Alles auf einer Trumpfkarte

Birgit Wegner (links) von der OATS und Landrat Gebhard Kaiser sind stolz auf die „Trumpfkarte“. Foto: Josef Gutsmiedl

In acht Jahren seit der Einführung im Jahr 2002 hat sich die moderne elektronische Gästekarte, die Allgäu-Walser-Card, zu einem Erfolgsmodell entwickelt. Zwischenbilanz für eine „Trumpfkarte". Allein seit Anfang diesen Jahres wurde die Allgäu-Walser-Card fünf Millionen mal eingesetzt für ein Leistungspaket das seinesgleichen sucht. Lästiger Kartenkauf an der Bergbahn ist passé – die moderne AWC macht den Weg frei.

Entsprechend stolz sind der Oberallgäuer Landrat, Gebhard Kaiser, und die Geschäftsführer der Oberallgäuer Tourismus Service GmbH, Birgit Wegner und Ulrich Hüttenrauch. „Das System der Allgäu-Walser-Card ist eine Datenautobahn", vergleicht Hüttenrauch das moderne Gästekarte-Konzept. Und die Software, das System, das rund um die Uhr verlässlich Daten „verschickt“ und bearbeitet, laufe sehr zuverlässig. Das sei sogar „Schwerlastverkehr", so Hüttenrauch zum aktuellen Datenvolumen. Und die Abrechnung klappe perfekt. Ein schweres Paket ist die Allgäu-Walser-Card allemal: 136 Freizeitpartner sind auf der Chipkarte vertreten - Bergbahnen, Freizeitbäder, Museen und Outdoor-Anbieter, Busse und Bahnen und viele mehr.
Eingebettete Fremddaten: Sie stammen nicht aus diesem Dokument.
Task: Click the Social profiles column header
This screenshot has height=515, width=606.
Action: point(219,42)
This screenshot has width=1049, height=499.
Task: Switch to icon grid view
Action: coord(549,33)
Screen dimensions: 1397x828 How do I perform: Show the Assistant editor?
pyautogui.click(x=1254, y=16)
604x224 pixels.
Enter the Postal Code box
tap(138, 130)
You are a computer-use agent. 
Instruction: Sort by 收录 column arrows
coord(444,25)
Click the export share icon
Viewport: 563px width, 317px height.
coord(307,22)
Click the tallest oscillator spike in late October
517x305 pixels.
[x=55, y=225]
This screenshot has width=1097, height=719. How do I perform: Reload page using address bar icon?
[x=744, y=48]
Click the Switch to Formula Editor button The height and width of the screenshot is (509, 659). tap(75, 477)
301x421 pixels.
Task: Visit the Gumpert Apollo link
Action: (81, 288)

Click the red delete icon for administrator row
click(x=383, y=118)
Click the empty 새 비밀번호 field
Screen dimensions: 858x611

Für das laufende Jahr rechnet Geschäftsführerin Birgit Wegner mit mehr als acht Millionen Nutzungen. „Das sind rund 20000 Kartennutzungen pro Tag", so Wegner. 327000 Karten sind derzeit im Umlauf. Sie werden (anonymisiert) als Gästekarte von den Vermietbetrieben an Urlauber ausgegeben und sind während des Aufenthaltes „scharf“, sprich freigegeben zur Nutzung. Noch mehr Erfolgsstatistik: 320000 Paketverkäufe bei 1,8 Millionen Gästeankünften. Wegner: „Das heißt: jeder sechste Gast nutzt die Karte in der einen oder anderen Form." Im vergangenen Jahr waren es fast 6,7 Millionen Nutzungen. Die Allgäu-Walser-Card öffnet Türen und weist Wege - etwa als Urlaubskarte für den Öffentlichen Personennahverkehr im südlichen Landkreis für 7 und 14 Tage, oder als Bergbahn-Paket, gültig für 14 Lifte und Bergbahnen. Die Allgäu-Walser-Card hat schon zwei „Kinder" - Oberstaufen plus und Bad Hindelang plus heißen die Ableger, die auf die bewährte Technik der AWC setzen, aber mit speziellen lokalen Trümpfen ausstatten. Ohne die Allgäu-Walser-Card hätte die Karte Bad Hindelang plus nicht realisiert werden können", betont Eric Enders, Geschäftsführer der Bergbahnen Hindelang-Oberjoch. Die spezielle Karte als Einzellösung wäre auch nicht finanzierbar gewesen, ergänzt Enders. „Viele haben über Kartensysteme geredet, wir haben gehandelt", freut sich Landrat Kaiser über den Erfolgsweg der Allgäu-Walser-Card. Die AWC habe sich längst bewährt und sei inzwischen Vorbild. Langfristig wünsche er sich, dass die Inklusivangebote ausgebaut würden zu einer Karte „Oberallgäu plus" oder „Allgäu plus".